Keep in mind that we're in conservative North Florida, where doctors and just about everybody else are rock-ribbed Republicans and the presidential campaign's getting angrier by the day. Some of my neighbors in this right-wing community are finding it difficult to accept that a Democrat might win the White House. They thought a cure had been found for that disease years ago.
I bite the bullet and tell the doctor about the Drudge Retort. My wife, who's in the room observing the surgery without an ounce of squeamishness, visibly winces.
The doctor's Douglas G. Stein, a Tampa urologist who offers a no-scalpel, no-needle vasectomy procedure that's advertised throughout the state. His web site offers more reassurance to fearful patients than my wife was ever offered before childbirth. I'm not the only guy with a heightened sense of anxiety regarding my tallywacker.
How is vasectomy done without a scalpel?
No-scalpel vasectomy instruments, used in China since the mid-70's and introduced into the United States in 1989, are simply a very pointy hemostat, used initially to make a tiny opening into anesthetized skin of the scrotal wall, and a ring clamp, used initially to secure each vas tube in turn beneath this opening. The pointy hemostat is then used to spread all layers (the vas sheath) down to the vas tube itself and to then deliver a small loop of the vas through the opening as the ring clamp is released. In turn, the ring clamp is used to hold the vas, while the pointy hemostat spreads adherent tissue and blood vessels away from the vas under direct vision, so that the vas can then be divided with a fine surgical scissors and the upper end cauterized with a hand-held cautery unit so that it will seal closed.
How is vasectomy done without a needle?
Traditionally, a local anesthetic has been injected into the skin and alongside each vas tube with a very fine needle, as small as diabetics use to inject themselves with insulin. One could feel a tiny poke in the skin, then a bit of a squeeze as the anesthetic was applied to each vas tube. However, most people do not like needles of any size ... especially there!

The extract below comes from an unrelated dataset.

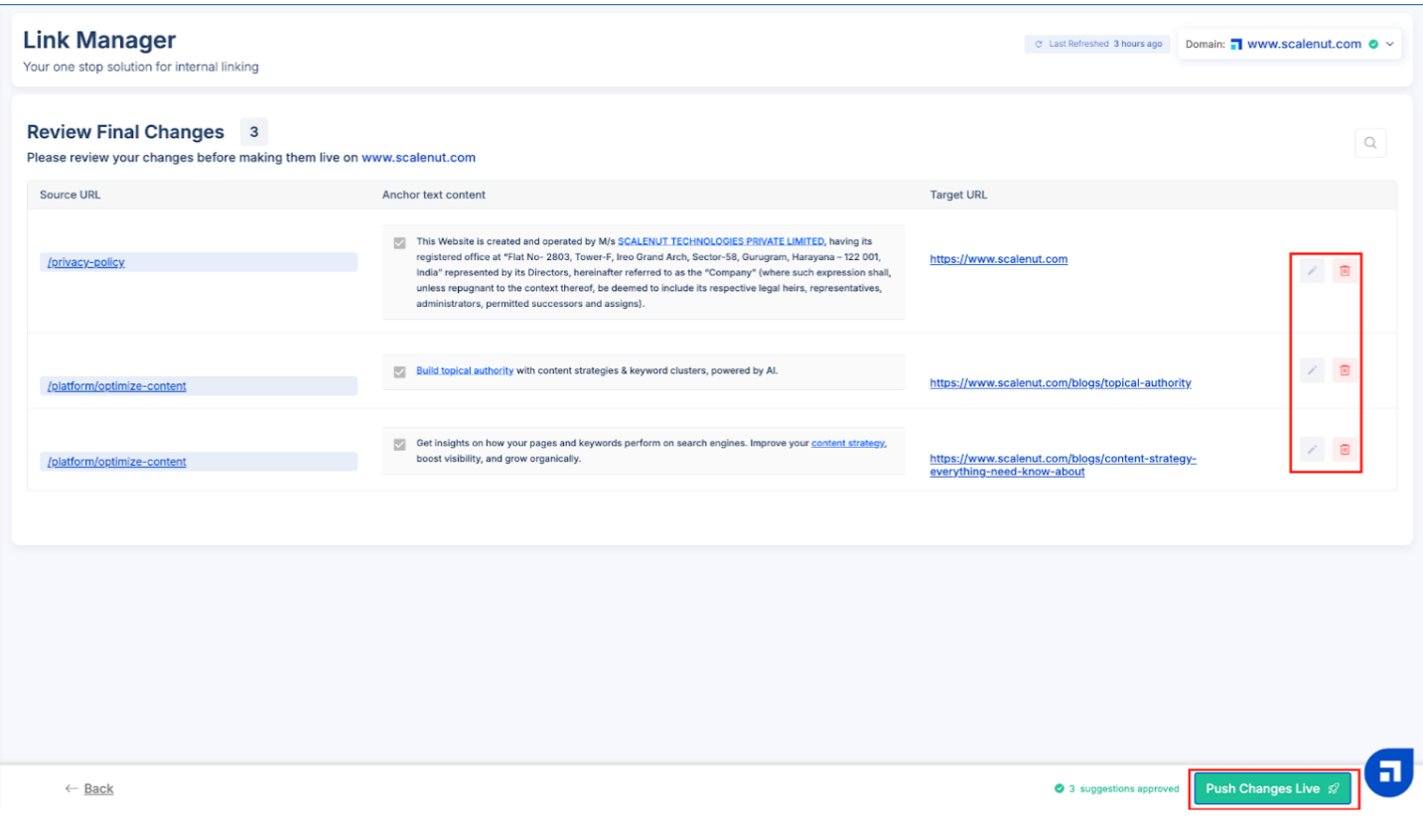Viewport: 1423px width, 840px height.
Task: Open the topical-authority target URL
Action: click(x=1060, y=383)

A MadaJet is a spray applicator which delivers a fine stream of liquid anesthetic at a pressure great enough to penetrate the skin to a depth of about 3/16", deep enough to envelop the vas tube held snugly beneath the skin. Each vas is positioned in turn beneath the very middle of the front scrotal wall and given two or three squirts. That numbs the skin and both vas tubes adequately for 99% of men.
Stein becomes so animated talking politics that he doesn't announce the cauterization of my first vas tube. I figure it out when I spot a small wisp of smoke rising to the ceiling above my bits and pieces.
When I mention with excitement my recent Obama rally trip to Orlando, he asks if I saw the following billboard on my drive down Interstate 4.
I say that I did, still unsure whether the doctor -- who has one testicle to go -- leans left or right.
At this point, Stein offers a final bit of reassurance: "Those are my billboards."
As Florida blogger Jim White recently discovered, Stein replaced several of his vasectomy billboards across the state with the cutting message "Stop McSame." Stein tells me with great excitement the interest his effort has generated. White calls this campaign "preventing unwanted presidents."
I relax, to the extent that it's ever possible to relax while a stranger applies scissors to your mantackle.